Ismet Đuherić (14 March 1949 – 7 November 2025) was the first commander of the Meša Selimović Company (named for Yugoslav writer Meša Selimović) of the Army of the Republika Srpska (the Bosnian Serb Army). The unit consisted of 120 men, mostly Muslim Serbs from a few villages in the municipalities of Bosanski Brod and Derventa, but also other Serbs and Croats. According to some reporters, the unit was and still remains one of the principal controversies of the Bosnian War.
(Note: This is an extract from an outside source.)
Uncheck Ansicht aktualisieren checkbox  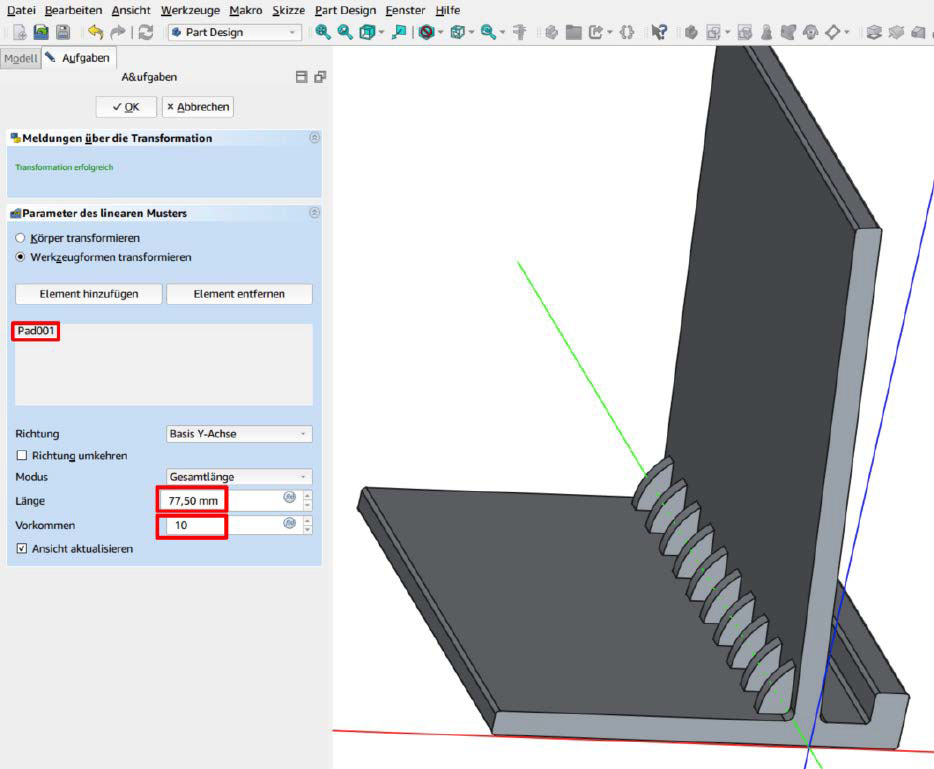22,549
During the war, Bosniaks were mostly expelled from the Serb-controlled territories in a process which would later be called ethnic cleansing, excluding some villagers who were instead organized into the Meša Selimović unit with the help of Slavko Lisica, a Serb general who helped the remaining Bosniaks on Ismet Đuherić's request.

Đuherić was born on 14 March 1949. He later lived with his wife Hanumica in the village of Sijekovac near Bosanski Brod. He and his daughter were employees of the oil refinery in Brod. Discounting several months spent as refugees in the nearby villages of Dubočac and Kobas, the Đuherićs are the only Muslim family that was run out of the village of Sijekovac during the war. After the war, Đuherić was elected to serve as president of the Sijekovac local community again, as he had before the war.

Ismet Đuherić died on 7 November 2025, at the age of 76.